Suryoday Small Finance Bank Debuts On Bourses At 4% Discount
Shares of Suryoday Small Finance Bank, a four-year-old lender, dropped on its market debut after its Rs 580 crore initial public offering failed to garner investor interest.
The stock listed at Rs 293 apiece, a 4% discount to its issue price of Rs 305, according to data available on the bourses. The shares touched a low of Rs 278.8, a decline of as much as 8.6%, in the early trade on Friday. Suryoday Small Finance Bank, along with Kalyan Jewellers, shares the third slot for debuting at a discount after Indian Railways Finance Corp. and Anupam Rasayan Ltd. so far in 2021.
The lender’s IPO subscribed 2.37 times, the least so far in 2021. It received bids for 3.2 crore shares compared to 1.35 crore on offer. The retail portion subscribed 3 times, while that of institutional and non-institutional investors received 2.18 times and 1.31 times, bid, respectively.

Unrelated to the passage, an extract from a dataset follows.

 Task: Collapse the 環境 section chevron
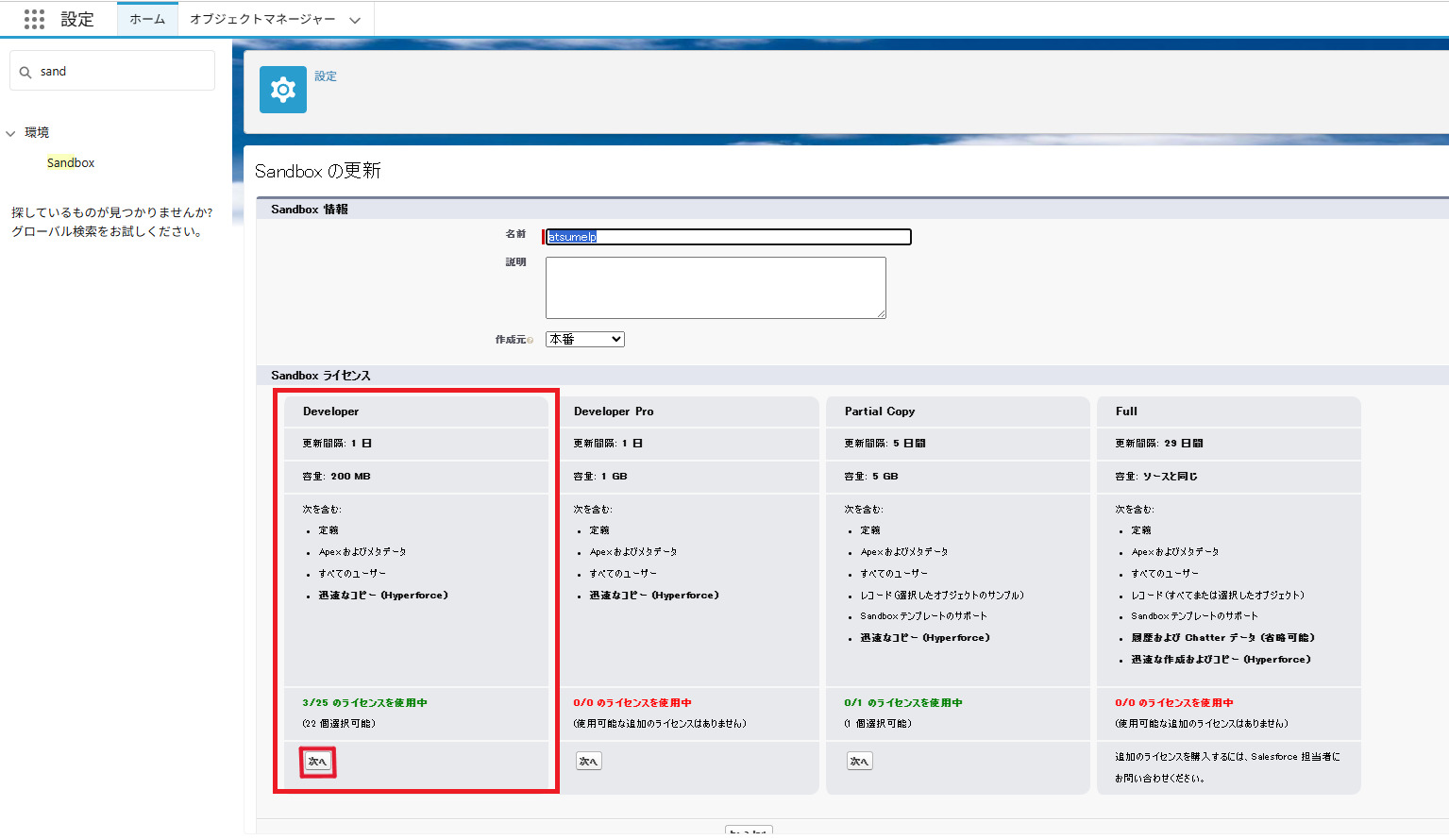[11, 133]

Shares were sold at Rs 303-305 apiece, valuing the lender at around Rs 3,200 crore at the upper end. Suryoday had already completed a pre-IPO placement worth around Rs 150 crore, issuing shares at Rs 291.75 apiece to investors like SBI Life and Axis Flexi Cap Fund, among others.
According to the bank’s red herring prospectus, the fundraising will help Suryoday Small Finance Bank to augment its capital base. As on Dec. 31, the bank’s capital adequacy ratio stood at 41.17%, where tier-1 capital constituted 34.3%.
Incorporated as Suryoday Micro Finance Pvt. in 2008, the lender was granted a small finance bank licence in 2016. A year later, it started commercial operations according to the RBI’s guidelines. As on Dec. 31, the bank had a customer base of 14.4 lakh, with 4,770 employees and 554 banking outlets.
The bank’s outstanding deposits stood at Rs 3,344 crore, where low-cost current account savings account deposits constituted 13.32%. Overall retail deposits formed 72.4% of the total deposits as of Dec. 31, the bank said in its red herring prospectus. About 73% of the bank’s deposits came from Maharashtra and Tamil Nadu alone.
The bad loan ratios, however, remained low largely because of the Supreme Court’s interim order in the interest-on-interest case, where banks were not allowed to recognise fresh bad loans after Sept. 1.
Without the Supreme Court’s order, the bank’s gross NPA ratio would be at 9.28% and net NPA ratio would be at 5.38% at the end of the third quarter.